“off the record” interviews.

In Hollywood movies and even local TV drama you’ll often hear journalists asking questions “off the record”.  It’s presented as an opportunity to squeal on a bad boss or blow the whistle on a corrupt organisation.  In real life it’s more commonly used to get some background information or perhaps to give an interviewee the confidence to say a little more than he or she ordinarily would.

I think it’s a mistake to speak off the record.  Although most journalists will keep their word, some might be over ruled by their producer or editor and in extreme cases where the courts become involved journalists may have to decide if saving your bacon is worth a prison sentence!  (Also remember they are human beings and some human beings love to gossip.)

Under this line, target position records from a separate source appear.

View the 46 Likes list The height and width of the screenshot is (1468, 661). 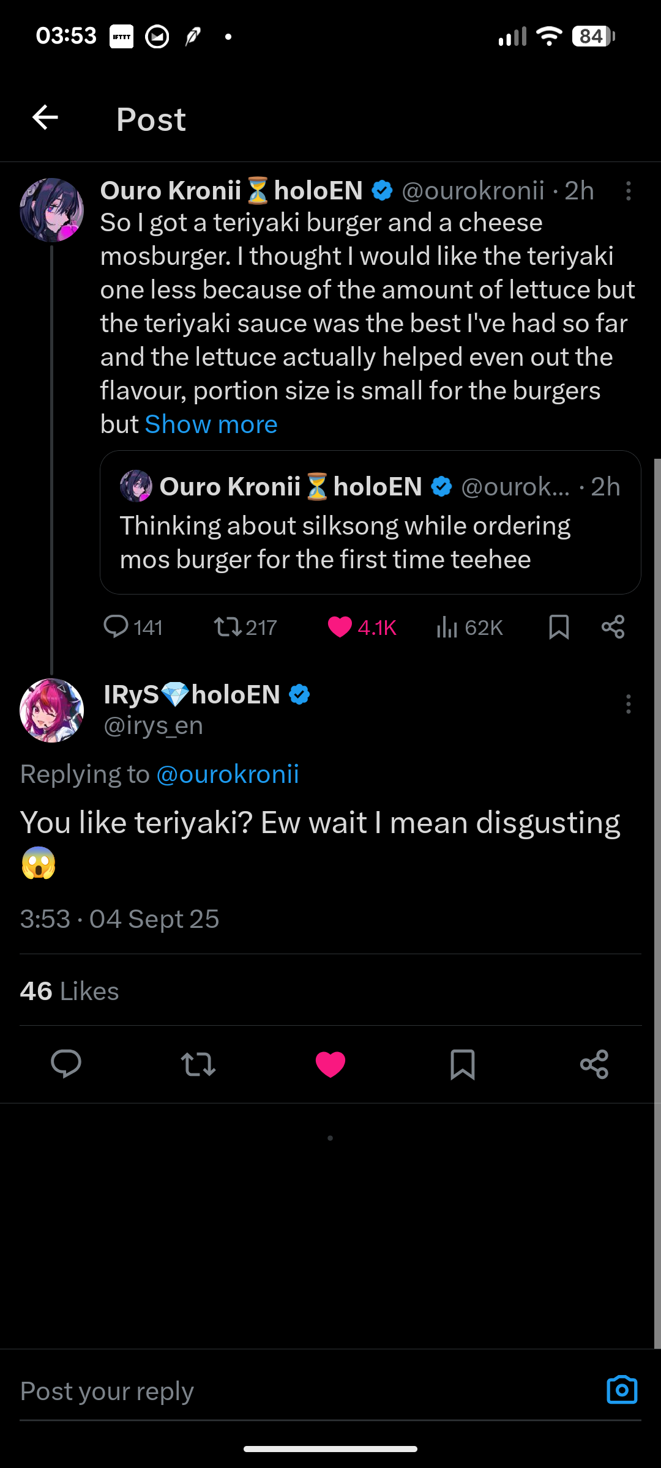(x=70, y=991)
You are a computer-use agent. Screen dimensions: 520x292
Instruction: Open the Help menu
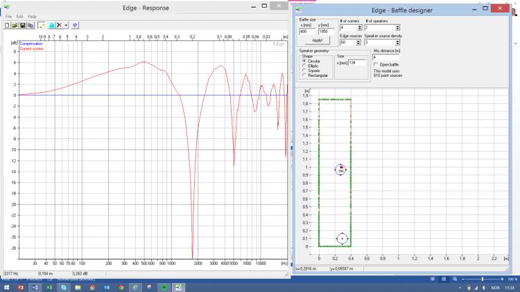point(32,16)
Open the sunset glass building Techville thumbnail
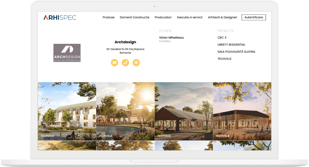The height and width of the screenshot is (167, 309). 242,111
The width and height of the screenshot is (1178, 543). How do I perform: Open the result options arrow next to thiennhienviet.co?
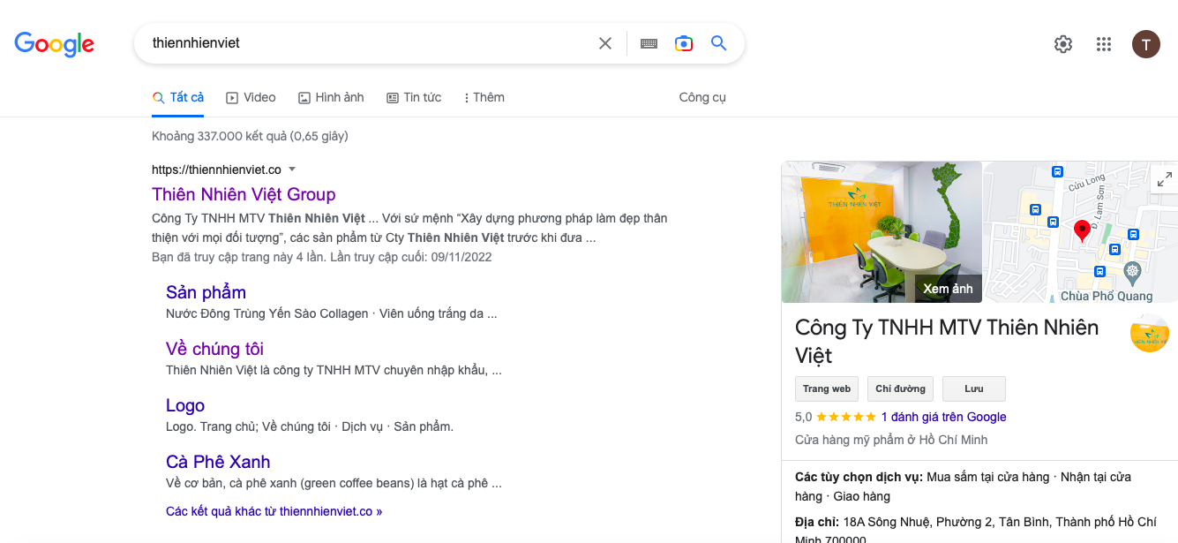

A safe rule of thumb is if you are uncomfortable with the idea of seeing the information in print, don’t share it.  Easy!

But if you do choose to go ahead with an off record interview I suggest the following:

1.  Only talk to journalists you have a good and ongoing relationship with.  They are less likely to burn you than someone you’ve just met.

2.  Check first with your communications team.  There maybe more to the story you don’t know about or a communications plan you are about to sabotage.

3.   Weigh up the pros and cons of speaking out.  Once you’ve disclosed information you can’t take it back.

Even if you aren’t specifically named, your identity maybe obvious to those in the know.